▶ [Given text]

-.-.-

Except for the 2nd write of CMP following a write of SETVAL, where only
the accumulator is updated, and the comparator retains its old value.
I can only guess at the horrors for the internals of the HPET to make
this work.
SETVAL is RAZ so can't be observed in the CFG register. To get the
observed semantics, every write to CMG will have to copy the SEVAL bit
from CFG to a local flipflop, and on the falling edge of bit, forgo the
comparator update.
This also smells of being a "least invasive fix" at a late point in
development.
> Linux additionally puts udelay(1) between the two writes. Do you
> think we're fine without such, on all platforms?
HPETs substantially predate 64bit capable systems.
There is no spec requirement for a pause, and there is a good chance
that implementation bugs like that were shaken out back in the 32bit days.

-.-.-

▶ [Supplied information]
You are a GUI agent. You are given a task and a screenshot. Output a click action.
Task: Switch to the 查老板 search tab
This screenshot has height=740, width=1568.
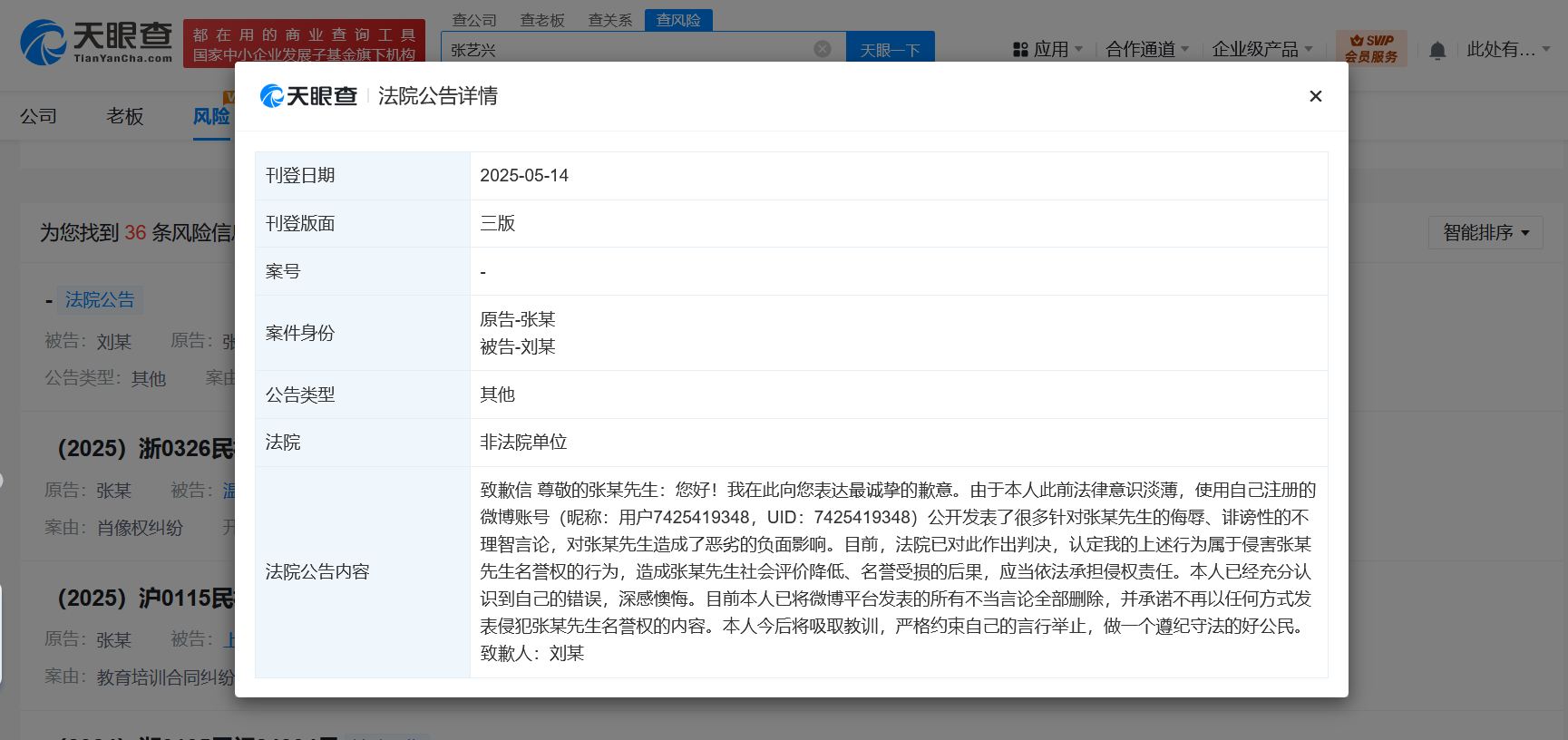[542, 20]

-.-.-

▶ [Required tasks]
1) Summarize the HPET discussion in two sentences.
2) Reproduce the HPET discussion word for word, starting at "This also smells" and ending at "64bit capable systems.".
3) Extend the HPET discussion onward from the point where it stops.

▶ [Outputs in order]
1) After a write of SETVAL, the second write of CMP updates only the accumulator while the comparator keeps its old value, and because SETVAL is read-as-zero, getting this behavior would require copying the bit to a local flipflop on every write, which the writer suspects was a "least invasive fix" made late in development. On Linux placing udelay(1) between the two writes, the writer notes that no spec requires a pause and that such implementation bugs were probably shaken out in the 32bit days, since HPETs substantially predate 64bit capable systems.

2)
This also smells of being a "least invasive fix" at a late point in
development.
> Linux additionally puts udelay(1) between the two writes. Do you
> think we're fine without such, on all platforms?
HPETs substantially predate 64bit capable systems.

3)
>> + /* Restart the main counter, and legacy mode. */
>> + hpet_write32(hpet_cfg | HPET_CFG_ENABLE | HPET_CFG_LEGACY, HPET_CFG);
> This isn't necessarily "restart" - you may start the counter for
> the first time. Hence in the comment maybe "(Re)start ..."?
Well - it is strictly a restart because of how the logic is laid out,
and even if that weren't the case, "restart" is fine to use in this context.
> As to the spurious IRQs, does it perhaps matter at which point
> CFG_LEGACY gets set? We could try setting it when clearing
> CFG_ENABLE further up, or we could also try two separate writes
> each setting just one of the bits. (At least I can't deduce
> from the spec that we ought to be prepared to observe spurious
> IRQs here.)
It will an (extra) electrical load stabilising on the line into the
PIC. Repositioning control writes of the HPET won't make a difference.
~Andrew
On 26.01.2021 18:31, Andrew Cooper wrote:
> On 07/01/2021 13:53, Jan Beulich wrote:
>>> + !((hpet_cfg = hpet_read32(HPET_CFG)) & HPET_CFG_LEGACY) )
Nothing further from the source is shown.